WORK TO BE COMPLETED: Reproduce, please, the line that holds "You are a computer-use" and all later lines through the end of the entries below, exactly; omit pictures.

[[ TASK INPUTS open ]]

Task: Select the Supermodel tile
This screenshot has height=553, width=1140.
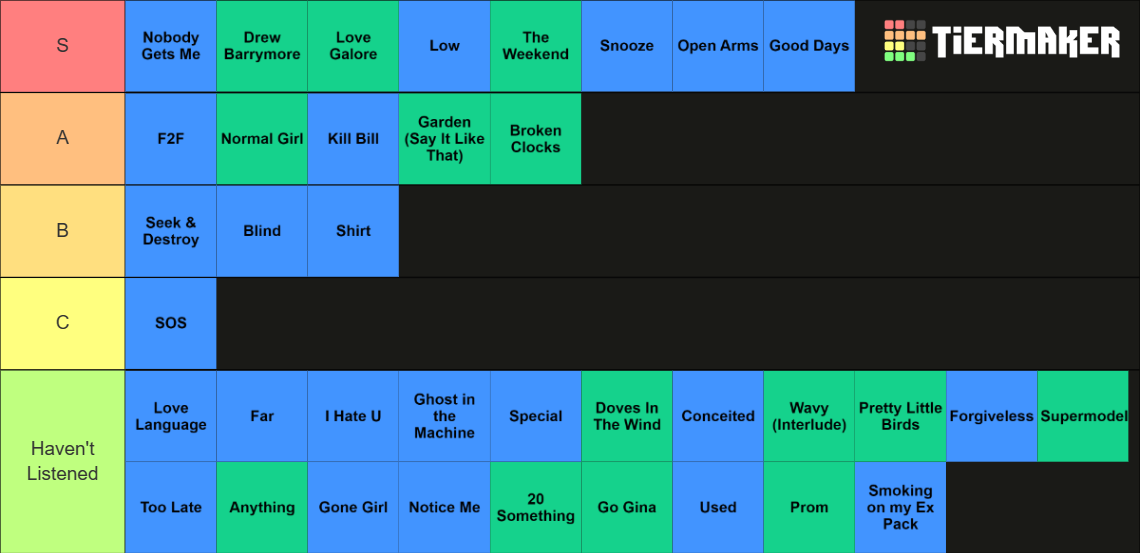Action: (1083, 416)
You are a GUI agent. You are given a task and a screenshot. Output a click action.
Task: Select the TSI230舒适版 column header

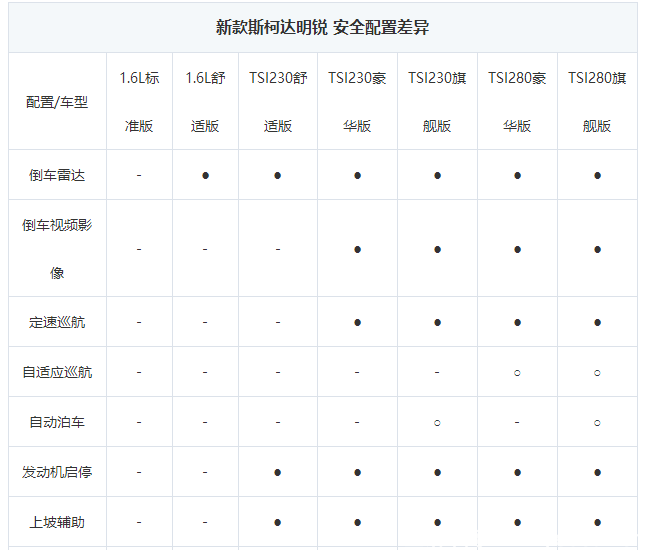277,102
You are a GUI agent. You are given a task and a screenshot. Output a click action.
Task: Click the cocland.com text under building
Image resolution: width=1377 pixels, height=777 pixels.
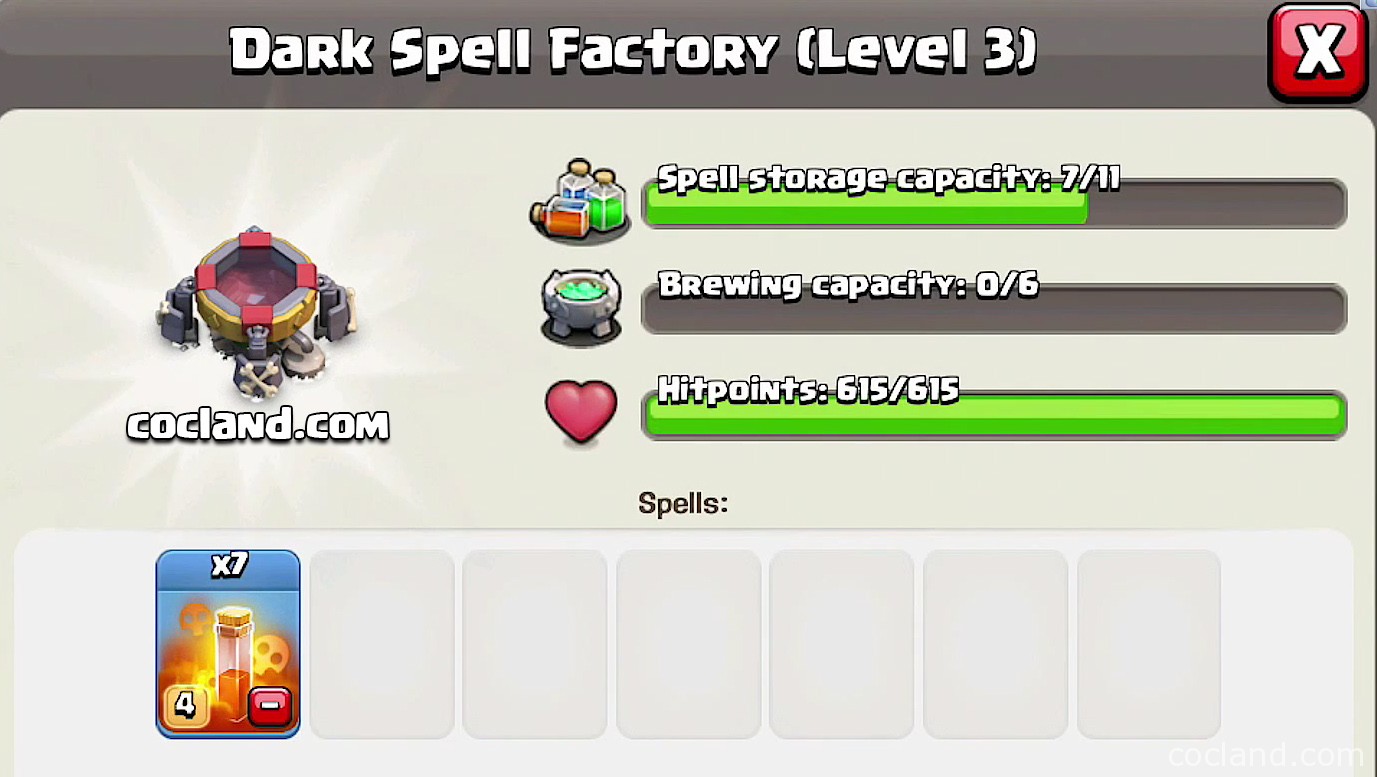[x=258, y=426]
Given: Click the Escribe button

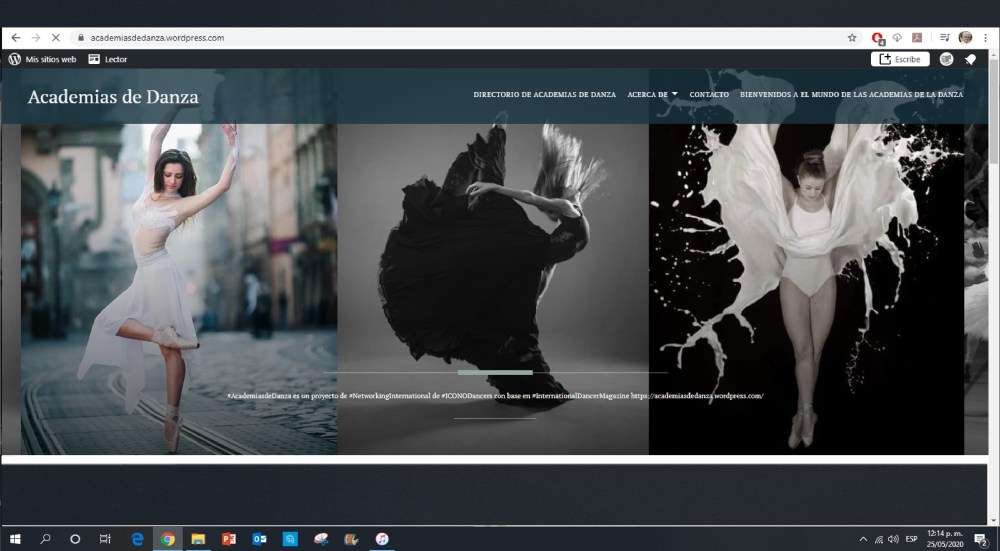Looking at the screenshot, I should tap(900, 59).
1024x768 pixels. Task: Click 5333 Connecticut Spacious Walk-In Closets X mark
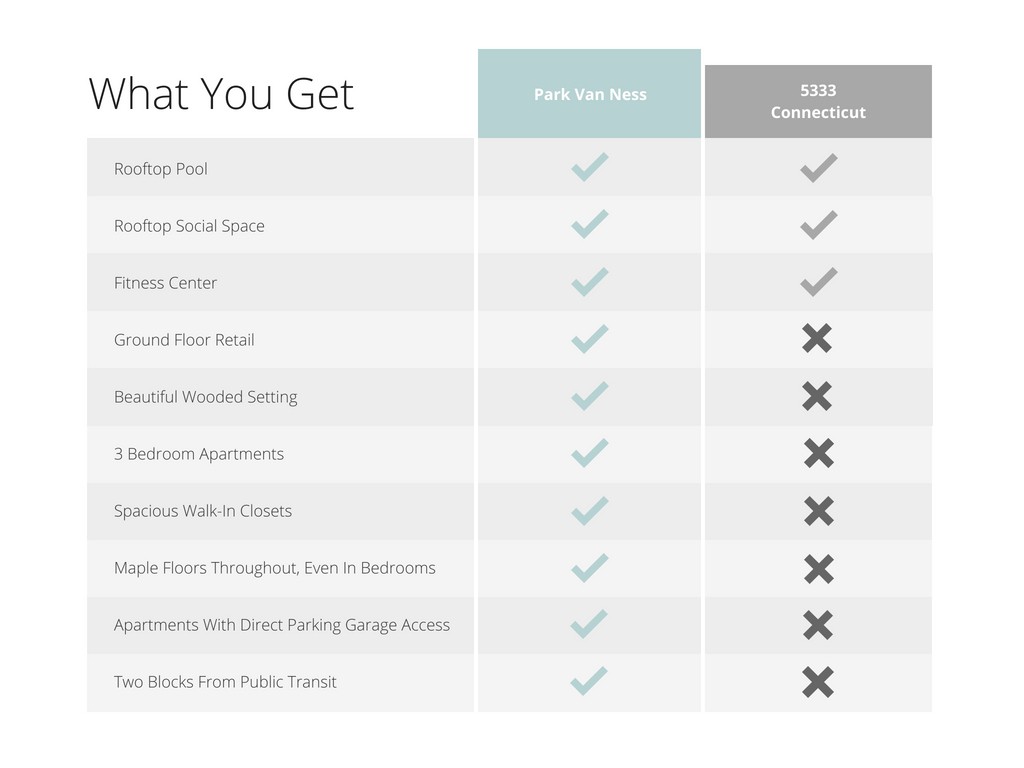(818, 511)

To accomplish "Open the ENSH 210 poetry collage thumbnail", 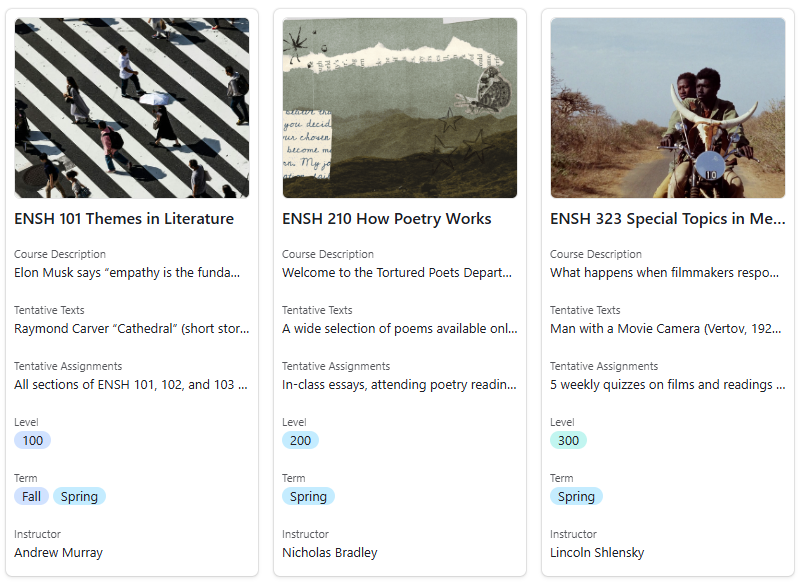I will point(400,108).
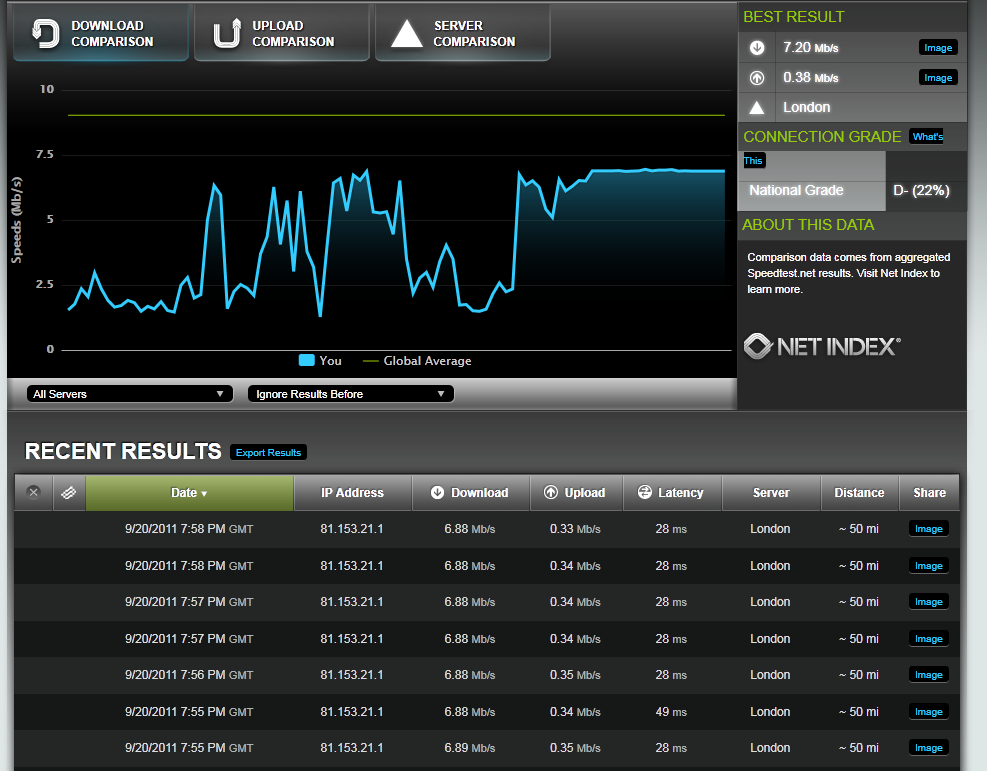Open the Server Comparison tab
The width and height of the screenshot is (987, 771).
(x=462, y=33)
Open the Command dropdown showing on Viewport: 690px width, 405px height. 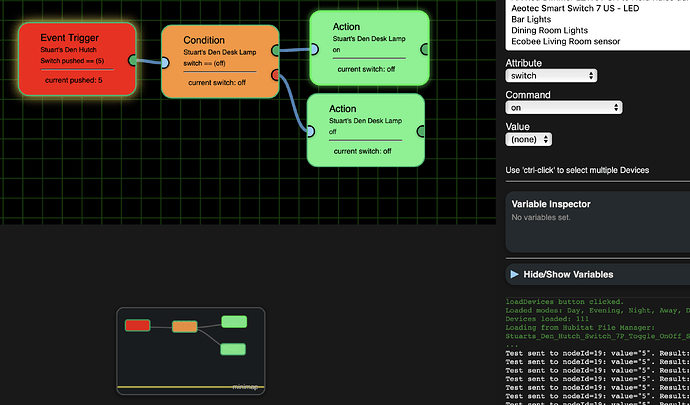click(552, 108)
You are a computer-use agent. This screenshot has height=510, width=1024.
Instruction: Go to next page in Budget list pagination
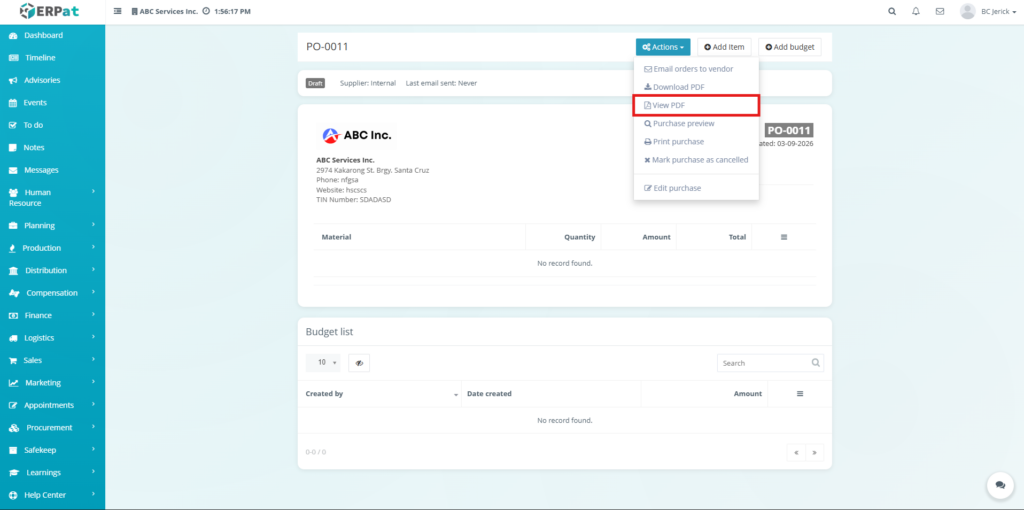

[[ TASK INPUTS closed ]]

EXERCISE SOLUTION:
You are a computer-use agent. This screenshot has height=510, width=1024.
Instruction: Go to next page in Budget list pagination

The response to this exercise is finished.